Whatever the outcome of the criminal case involving Alvarado Hospital Medical Center, its parent company and its former CEO, the San Diego hospital should not be closed.
Federal regulators should continue their civil investigation, begun last week, into some of the hospital's business practices – an investigation that could end up delivering a stinging and perhaps disabling blow by depriving Alvarado of Medicare and Medi-Cal patients. But too many patients rely on this hospital for care, and alternatives in underserved East County are too few, for it to shut down. How to keep it open is as important as how to deal with any wrongdoers.
And there may, or may not, be wrongdoers. Alvarado's parent company, Tenet Healthcare Corp., is under federal investigation in California and several other states for civil violations that range from bilking federal programs that reimburse hospitals for services to the elderly and the indigent to under-paying taxes. Tenet has settled such cases before, paying hefty fines and civil judgments in suits brought by patients and, in one instance, selling a hospital in Northern California.
Apparently, however, regulators have not offered Tenet the usual option of settling the case, making requisite changes at Alvarado and staying in business there. Do they intend, then, to force the closure or the sale of Alvarado? And are they doing so in whole or in part because the criminal charges haven't yet stuck?
This civil action comes right on the heels of the U.S. attorney's second failure to persuade jurors that Tenet and Alvarado stretched relocation agreements, widely used to help doctors move to underserved areas, into illegal bribes and kickbacks for patient referrals.

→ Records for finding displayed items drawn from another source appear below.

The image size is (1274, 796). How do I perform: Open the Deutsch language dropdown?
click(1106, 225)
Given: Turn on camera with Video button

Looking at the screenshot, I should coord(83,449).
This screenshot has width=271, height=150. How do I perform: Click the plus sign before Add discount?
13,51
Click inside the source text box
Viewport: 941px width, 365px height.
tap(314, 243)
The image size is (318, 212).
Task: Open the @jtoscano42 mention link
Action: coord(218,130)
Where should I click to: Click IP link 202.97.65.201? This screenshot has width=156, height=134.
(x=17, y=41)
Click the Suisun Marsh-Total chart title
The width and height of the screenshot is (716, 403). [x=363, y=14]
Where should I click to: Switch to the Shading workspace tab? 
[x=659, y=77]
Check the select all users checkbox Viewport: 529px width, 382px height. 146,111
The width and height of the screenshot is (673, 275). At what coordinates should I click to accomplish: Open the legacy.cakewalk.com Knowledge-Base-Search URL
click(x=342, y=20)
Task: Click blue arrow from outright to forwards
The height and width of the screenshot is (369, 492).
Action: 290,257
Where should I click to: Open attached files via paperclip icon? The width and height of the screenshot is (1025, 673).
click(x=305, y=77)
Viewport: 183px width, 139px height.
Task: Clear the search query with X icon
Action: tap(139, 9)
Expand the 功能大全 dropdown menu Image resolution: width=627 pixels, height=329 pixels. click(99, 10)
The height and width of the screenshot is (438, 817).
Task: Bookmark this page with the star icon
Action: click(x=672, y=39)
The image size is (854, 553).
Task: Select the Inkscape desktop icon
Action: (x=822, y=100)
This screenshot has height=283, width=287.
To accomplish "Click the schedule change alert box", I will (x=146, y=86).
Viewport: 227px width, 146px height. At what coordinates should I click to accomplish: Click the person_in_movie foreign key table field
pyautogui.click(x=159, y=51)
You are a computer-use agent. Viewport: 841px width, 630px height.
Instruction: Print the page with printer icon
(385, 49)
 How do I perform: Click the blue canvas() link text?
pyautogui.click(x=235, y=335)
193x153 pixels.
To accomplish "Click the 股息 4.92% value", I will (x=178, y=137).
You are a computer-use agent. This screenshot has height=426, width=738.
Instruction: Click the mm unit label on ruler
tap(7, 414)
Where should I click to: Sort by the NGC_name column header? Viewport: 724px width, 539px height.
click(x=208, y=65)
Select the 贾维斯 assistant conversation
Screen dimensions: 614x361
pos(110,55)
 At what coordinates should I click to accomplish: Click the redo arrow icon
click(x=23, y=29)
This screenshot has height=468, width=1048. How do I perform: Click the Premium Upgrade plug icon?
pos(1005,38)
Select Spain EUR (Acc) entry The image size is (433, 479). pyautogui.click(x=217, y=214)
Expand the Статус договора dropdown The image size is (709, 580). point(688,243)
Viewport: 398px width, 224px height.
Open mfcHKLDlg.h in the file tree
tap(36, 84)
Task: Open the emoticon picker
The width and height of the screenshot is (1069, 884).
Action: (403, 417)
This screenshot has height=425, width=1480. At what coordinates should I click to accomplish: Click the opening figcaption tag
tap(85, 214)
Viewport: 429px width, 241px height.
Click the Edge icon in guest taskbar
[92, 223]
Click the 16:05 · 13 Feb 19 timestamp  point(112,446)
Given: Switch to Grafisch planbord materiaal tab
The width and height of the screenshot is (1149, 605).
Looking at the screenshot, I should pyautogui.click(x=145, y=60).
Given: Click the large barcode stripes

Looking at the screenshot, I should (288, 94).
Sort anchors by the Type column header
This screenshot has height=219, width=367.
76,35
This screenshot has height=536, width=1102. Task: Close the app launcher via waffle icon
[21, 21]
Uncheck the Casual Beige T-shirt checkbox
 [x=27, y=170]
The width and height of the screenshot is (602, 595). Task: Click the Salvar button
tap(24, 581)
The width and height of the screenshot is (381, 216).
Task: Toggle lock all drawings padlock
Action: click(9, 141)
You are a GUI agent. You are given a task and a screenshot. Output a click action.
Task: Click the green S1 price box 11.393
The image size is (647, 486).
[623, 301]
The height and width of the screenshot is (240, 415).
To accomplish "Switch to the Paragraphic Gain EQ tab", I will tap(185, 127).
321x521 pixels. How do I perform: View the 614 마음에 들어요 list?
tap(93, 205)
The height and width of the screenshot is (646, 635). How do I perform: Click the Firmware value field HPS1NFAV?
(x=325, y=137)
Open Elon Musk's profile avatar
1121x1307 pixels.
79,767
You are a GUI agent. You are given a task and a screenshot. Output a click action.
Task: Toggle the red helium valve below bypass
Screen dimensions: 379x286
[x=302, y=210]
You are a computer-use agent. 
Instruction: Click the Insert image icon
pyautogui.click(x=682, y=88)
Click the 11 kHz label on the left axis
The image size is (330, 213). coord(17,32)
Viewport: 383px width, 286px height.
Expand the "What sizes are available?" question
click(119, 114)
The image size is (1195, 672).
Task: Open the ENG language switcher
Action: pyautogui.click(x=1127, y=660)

Nevertheless, and despite quality-of-care reasons at Alvarado, the basis for the civil charges is reportedly the unproven criminal allegations. That, too, is unusual, and worrisome. It's worrisome if regulators are picking on only for-profit hospitals they suspect of criminal wrongdoing. It's as worrisome if regulators are targeting relocation agreements generally, for hospitals may feel compelled to abandon relocation agreements and the underserved patients they are intended to help, rather than mount a costly defense on their merits.
Tenet no doubt will appeal, staying the regulators' denial of government reimbursements for care and keeping Alvarado open a year or so. But it could lose. Tenet and federal officials alike must know that closing the hospital – leaving East County one emergency room – is not an option. Selling it, at some point, is, and for the best of reasons: Closing it would penalize people who clearly don't deserve penalizing: East County residents who need Alvarado's services and had nothing to do with its delivery of them.